**Problem to work on**:
Only the lines below between the ones containing "Đội Hình Rengar" and "Về chúng tôi (579, 2541)", inclusive, are to be reproduced, each exactly as it stands.
===== Data to examine
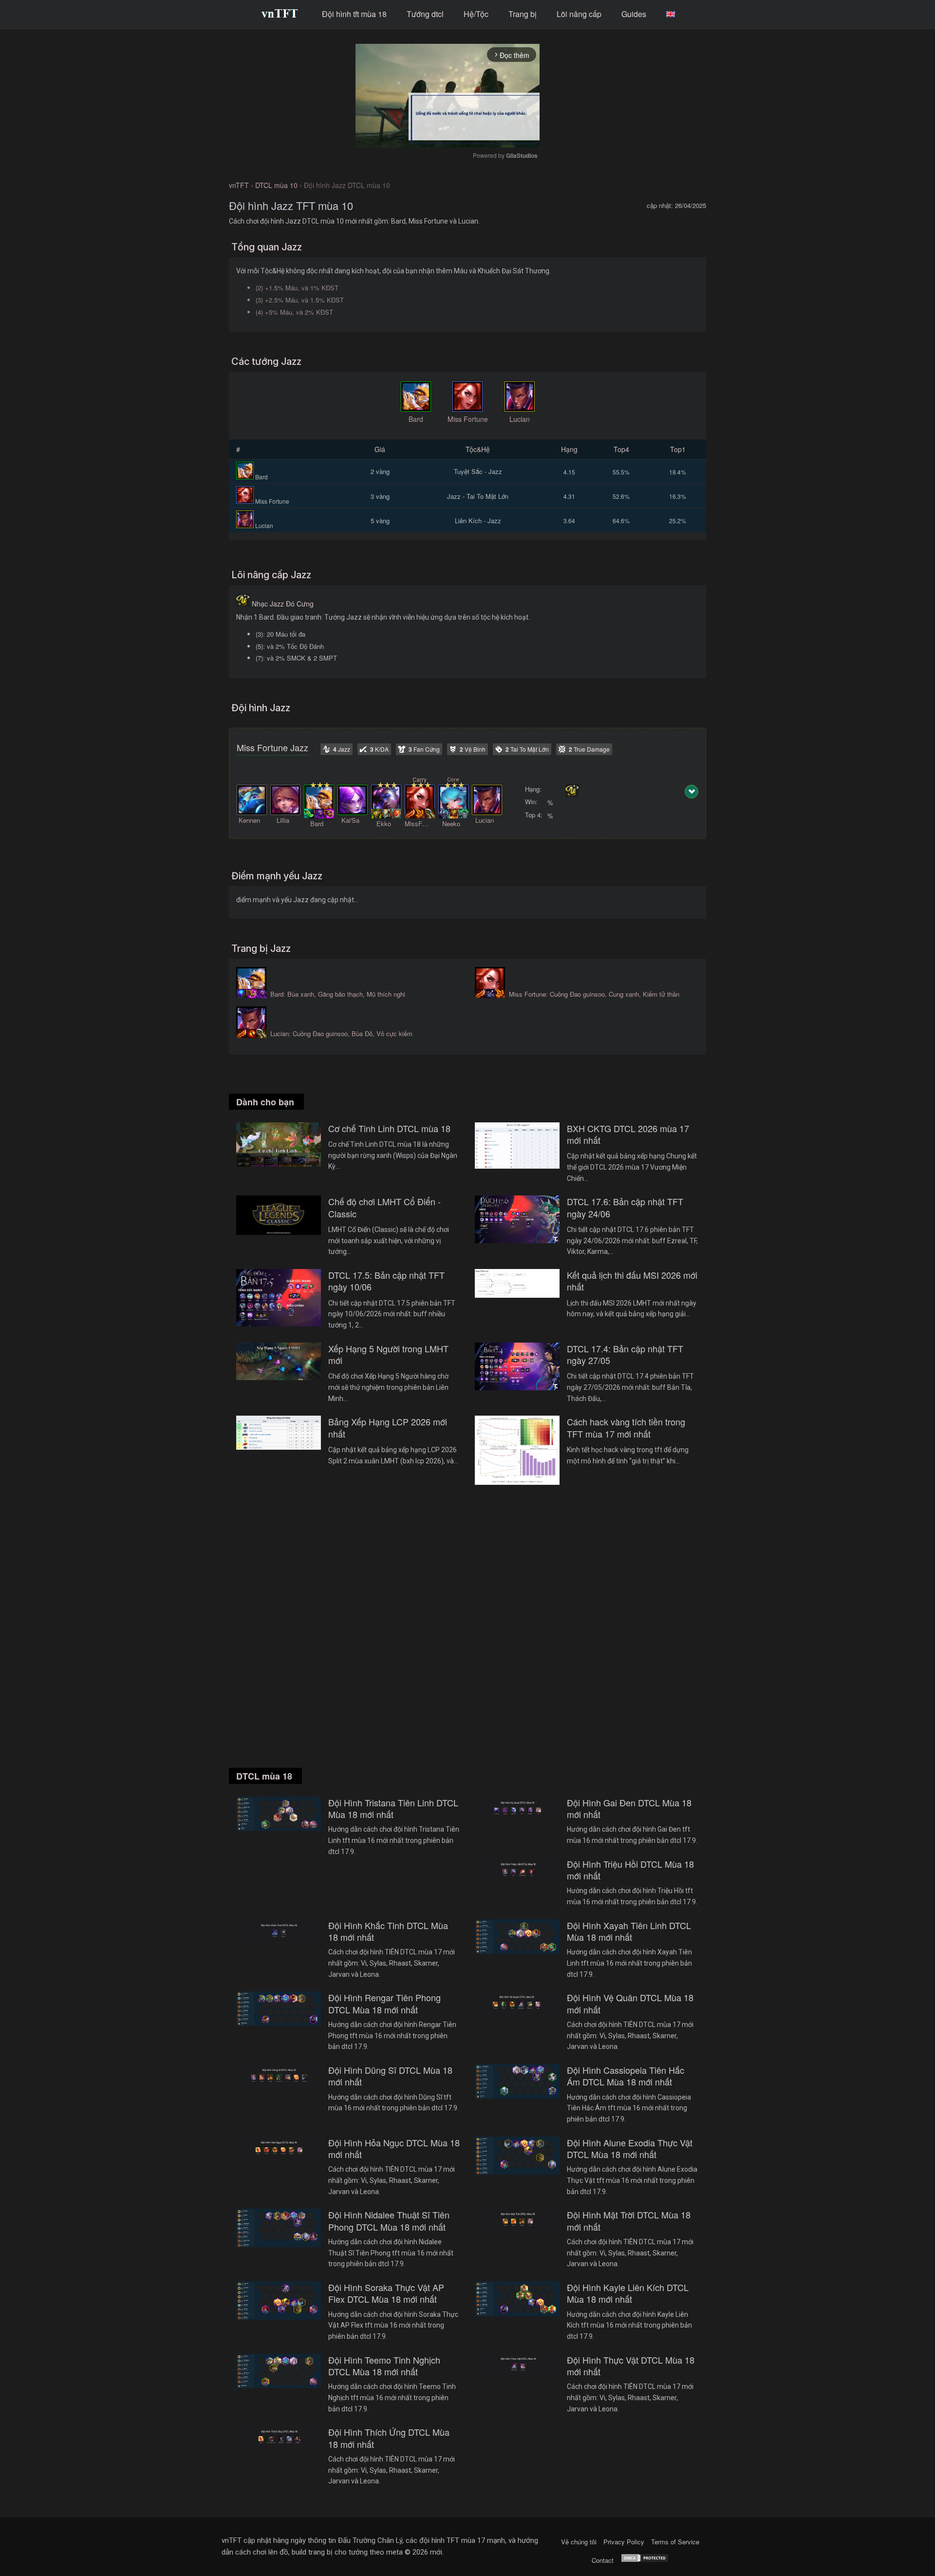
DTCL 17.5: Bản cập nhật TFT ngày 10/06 (386, 1281)
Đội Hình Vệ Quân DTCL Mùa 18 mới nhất (630, 2003)
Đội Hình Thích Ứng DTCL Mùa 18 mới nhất (388, 2438)
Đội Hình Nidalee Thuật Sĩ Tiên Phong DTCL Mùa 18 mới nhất (388, 2221)
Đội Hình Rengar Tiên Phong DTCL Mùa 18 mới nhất (384, 2003)
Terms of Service (675, 2541)
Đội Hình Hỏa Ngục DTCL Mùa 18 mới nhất (394, 2148)
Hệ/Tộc (476, 13)
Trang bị (522, 13)
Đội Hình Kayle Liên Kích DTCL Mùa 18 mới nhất (628, 2293)
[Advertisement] (467, 1637)
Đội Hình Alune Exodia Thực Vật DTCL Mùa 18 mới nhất (629, 2148)
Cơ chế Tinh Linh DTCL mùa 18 (389, 1128)
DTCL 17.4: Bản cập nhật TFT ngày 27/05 (625, 1354)
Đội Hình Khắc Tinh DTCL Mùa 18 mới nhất (388, 1931)
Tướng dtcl (425, 13)
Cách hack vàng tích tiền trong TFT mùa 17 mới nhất (626, 1428)
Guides (633, 13)
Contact (603, 2560)
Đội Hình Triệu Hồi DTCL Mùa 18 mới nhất (630, 1870)
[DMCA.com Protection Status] (644, 2560)
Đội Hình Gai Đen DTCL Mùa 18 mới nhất (629, 1808)
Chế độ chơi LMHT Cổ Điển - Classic (384, 1207)
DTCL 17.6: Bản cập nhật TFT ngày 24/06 (625, 1207)
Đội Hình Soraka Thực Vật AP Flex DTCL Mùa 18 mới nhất (386, 2293)
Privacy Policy (623, 2541)
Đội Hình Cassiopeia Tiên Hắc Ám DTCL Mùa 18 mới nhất (625, 2076)
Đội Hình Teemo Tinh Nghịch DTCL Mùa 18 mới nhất (384, 2366)
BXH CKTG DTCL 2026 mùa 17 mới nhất (628, 1134)
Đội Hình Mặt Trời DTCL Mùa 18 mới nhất (629, 2221)
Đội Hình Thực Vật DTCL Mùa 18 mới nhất (630, 2366)
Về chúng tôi (579, 2541)
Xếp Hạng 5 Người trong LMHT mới (388, 1354)
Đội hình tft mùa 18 (354, 13)
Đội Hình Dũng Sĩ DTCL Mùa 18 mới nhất (390, 2076)
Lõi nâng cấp (579, 13)
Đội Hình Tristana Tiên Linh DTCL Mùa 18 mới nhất (393, 1808)
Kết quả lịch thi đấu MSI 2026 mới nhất (632, 1281)
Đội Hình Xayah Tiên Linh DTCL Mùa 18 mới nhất (629, 1931)
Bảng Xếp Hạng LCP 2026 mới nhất (387, 1428)
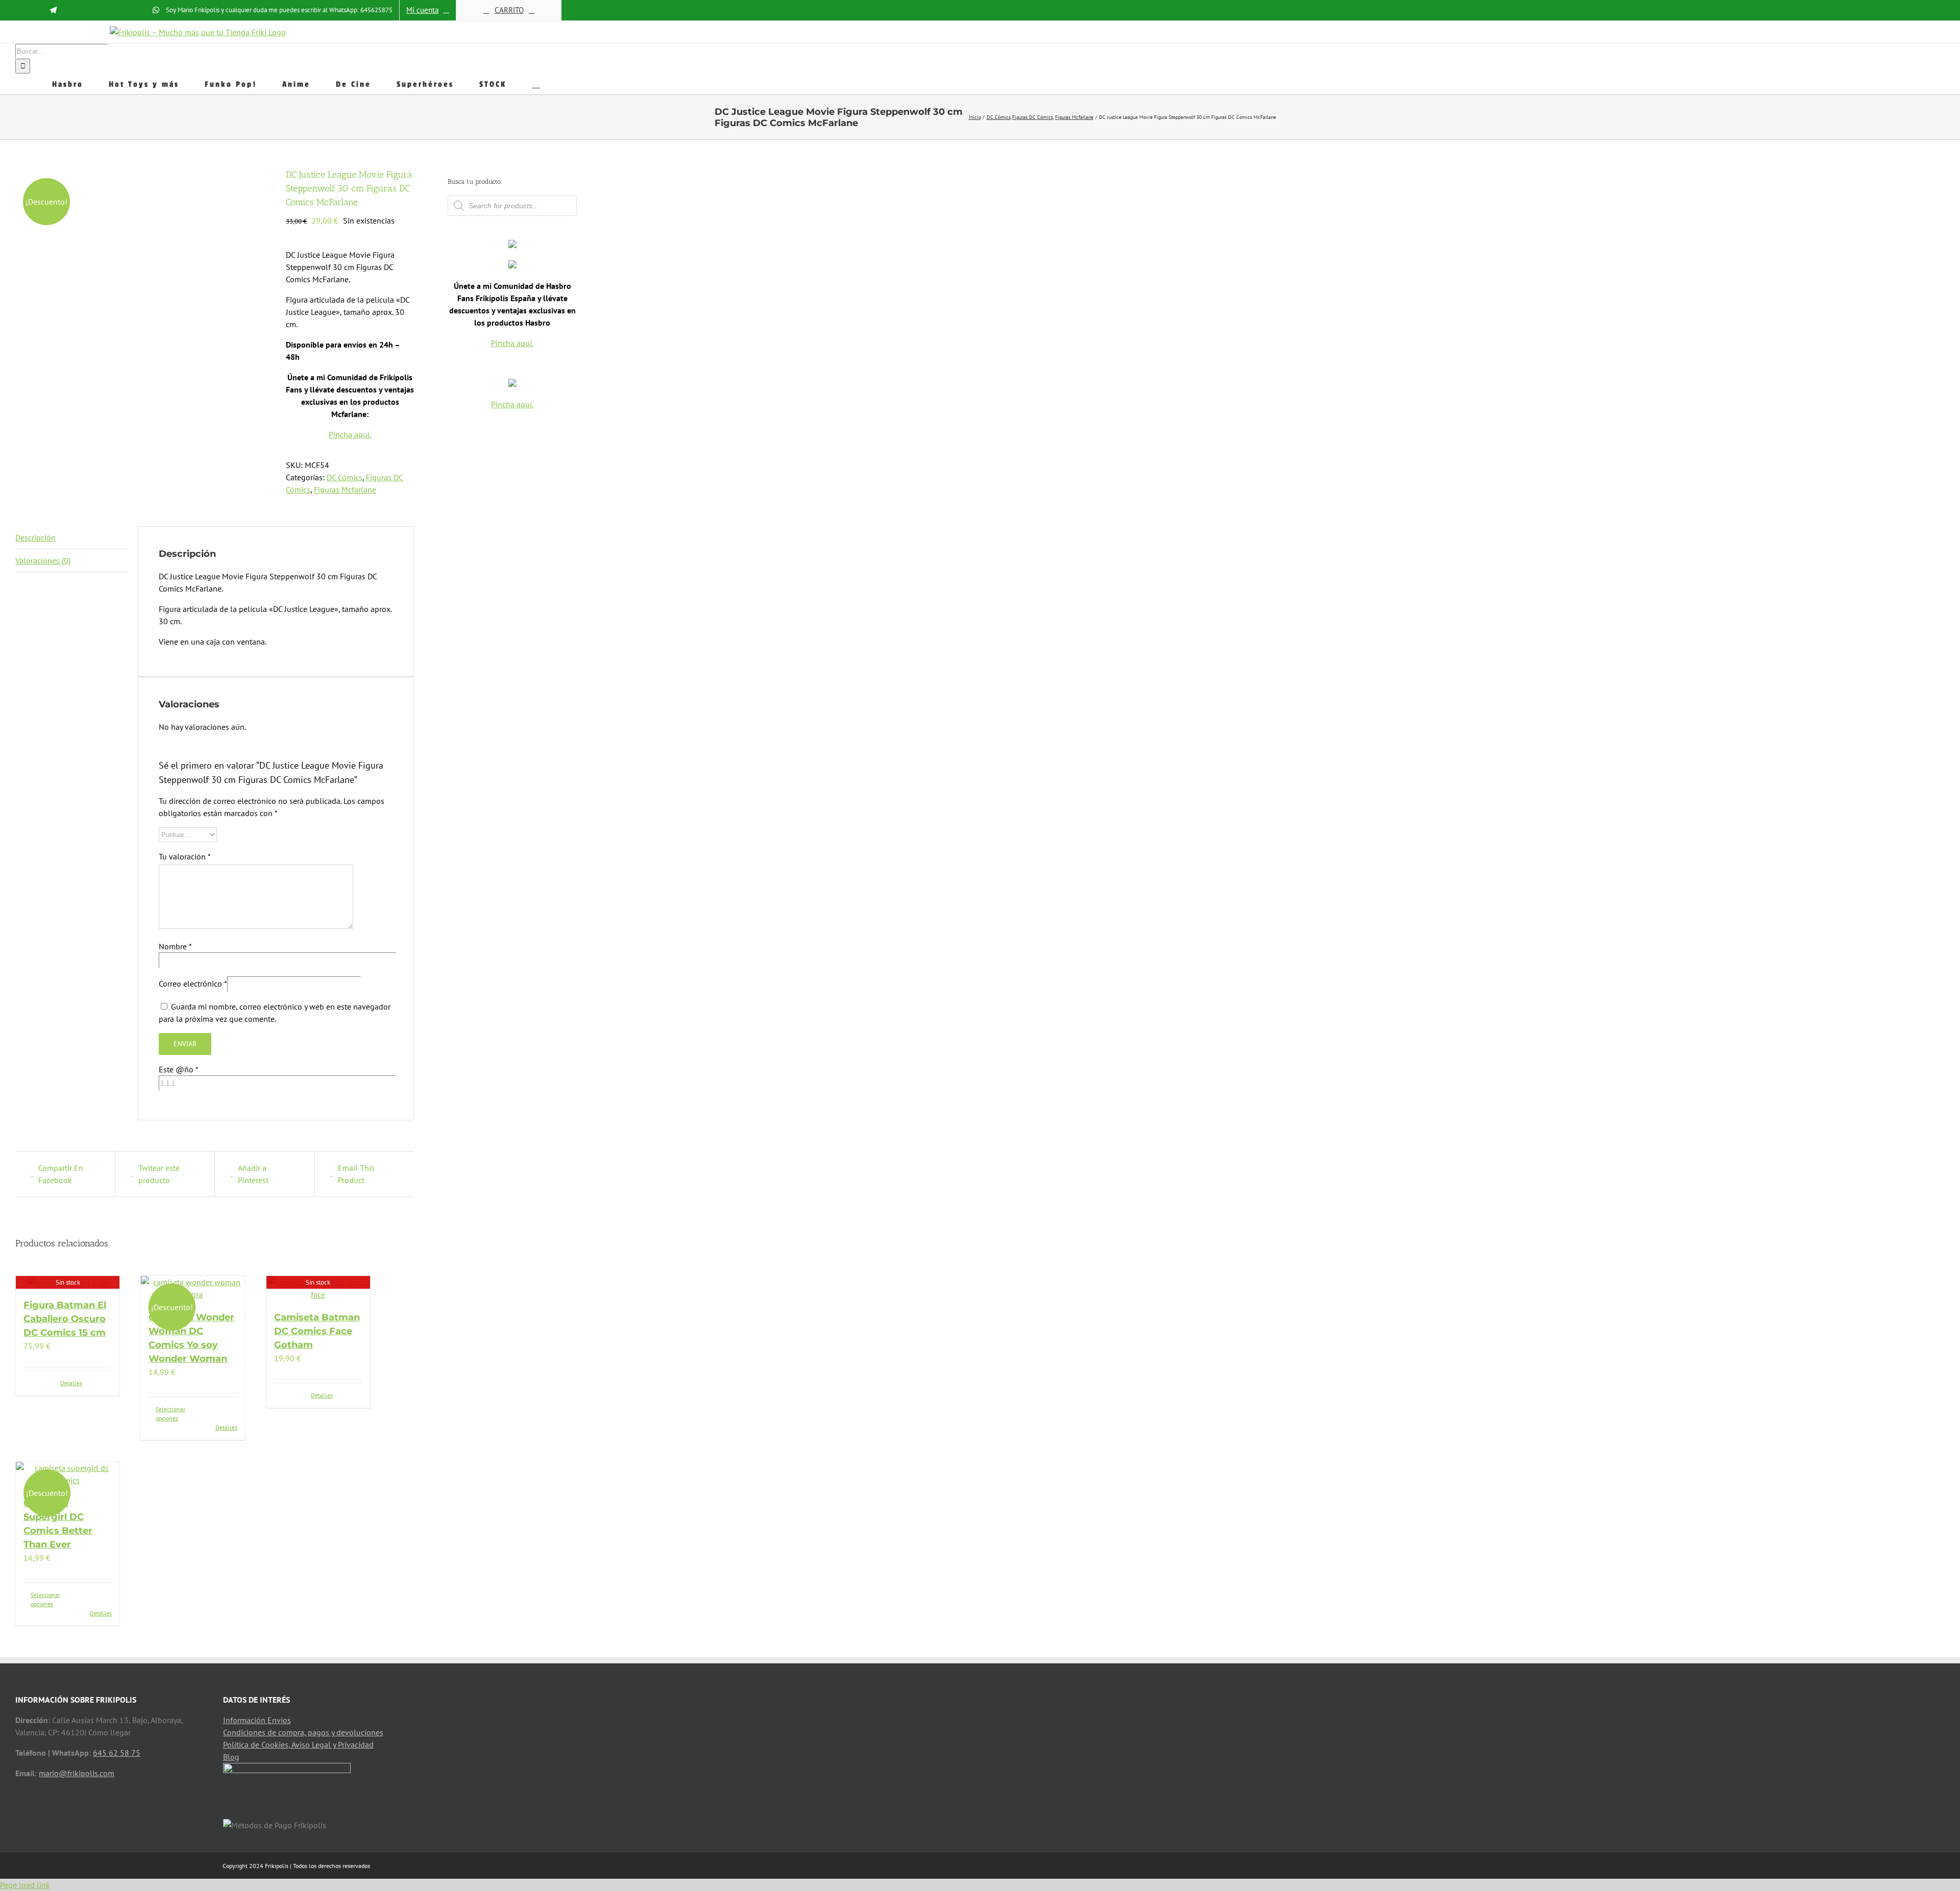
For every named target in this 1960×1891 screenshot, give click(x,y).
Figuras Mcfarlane (345, 489)
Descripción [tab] (35, 537)
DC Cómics (344, 477)
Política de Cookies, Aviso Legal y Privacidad (298, 1744)
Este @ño (178, 1069)
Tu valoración (185, 856)
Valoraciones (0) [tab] (42, 560)
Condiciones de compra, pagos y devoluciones (303, 1732)
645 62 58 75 (116, 1753)
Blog (231, 1757)
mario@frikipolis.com (76, 1773)
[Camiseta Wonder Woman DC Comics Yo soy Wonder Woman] (192, 1288)
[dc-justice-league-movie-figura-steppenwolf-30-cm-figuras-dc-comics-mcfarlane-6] (143, 235)
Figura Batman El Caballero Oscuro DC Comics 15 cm (64, 1318)
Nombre (175, 946)
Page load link (25, 1885)
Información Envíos (257, 1720)
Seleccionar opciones (170, 1413)
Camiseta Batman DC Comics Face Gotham (317, 1331)
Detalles (71, 1383)
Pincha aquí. (350, 434)
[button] (536, 83)
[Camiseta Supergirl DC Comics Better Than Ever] (67, 1474)
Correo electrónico (193, 983)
==========
**Answer section**:
Đội Hình Rengar Tiên Phong DTCL Mùa 18 mới nhất (384, 2003)
Terms of Service (675, 2541)
Đội Hình Hỏa Ngục DTCL Mùa 18 mới nhất (394, 2148)
Hệ/Tộc (476, 13)
Trang bị (522, 13)
Đội Hình Kayle Liên Kích DTCL Mùa 18 mới nhất (628, 2293)
[Advertisement] (467, 1637)
Đội Hình Alune Exodia Thực Vật DTCL Mùa 18 mới nhất (629, 2148)
Cơ chế Tinh Linh DTCL mùa 18 (389, 1128)
DTCL 17.4: Bản cập nhật TFT ngày 27/05 (625, 1354)
Đội Hình Khắc Tinh DTCL Mùa 18 mới nhất (388, 1931)
Tướng dtcl (425, 13)
Cách hack vàng tích tiền trong TFT mùa 17 mới nhất (626, 1428)
Guides (633, 13)
Contact (603, 2560)
Đội Hình Triệu Hồi DTCL Mùa 18 mới nhất (630, 1870)
[DMCA.com Protection Status] (644, 2560)
Đội Hình Gai Đen DTCL Mùa 18 mới nhất (629, 1808)
Chế độ chơi LMHT Cổ Điển - Classic (384, 1207)
DTCL 17.6: Bản cập nhật TFT ngày 24/06 (625, 1207)
Đội Hình Soraka Thực Vật AP Flex DTCL Mùa 18 mới nhất (386, 2293)
Privacy Policy (623, 2541)
Đội Hình Cassiopeia Tiên Hắc Ám DTCL Mùa 18 mới nhất (625, 2076)
Đội Hình Teemo Tinh Nghịch DTCL Mùa 18 mới nhất (384, 2366)
BXH CKTG DTCL 2026 mùa 17 mới nhất (628, 1134)
Đội Hình Mặt Trời DTCL Mùa 18 mới nhất (629, 2221)
Đội Hình Thực Vật DTCL Mùa 18 mới nhất (630, 2366)
Về chúng tôi (579, 2541)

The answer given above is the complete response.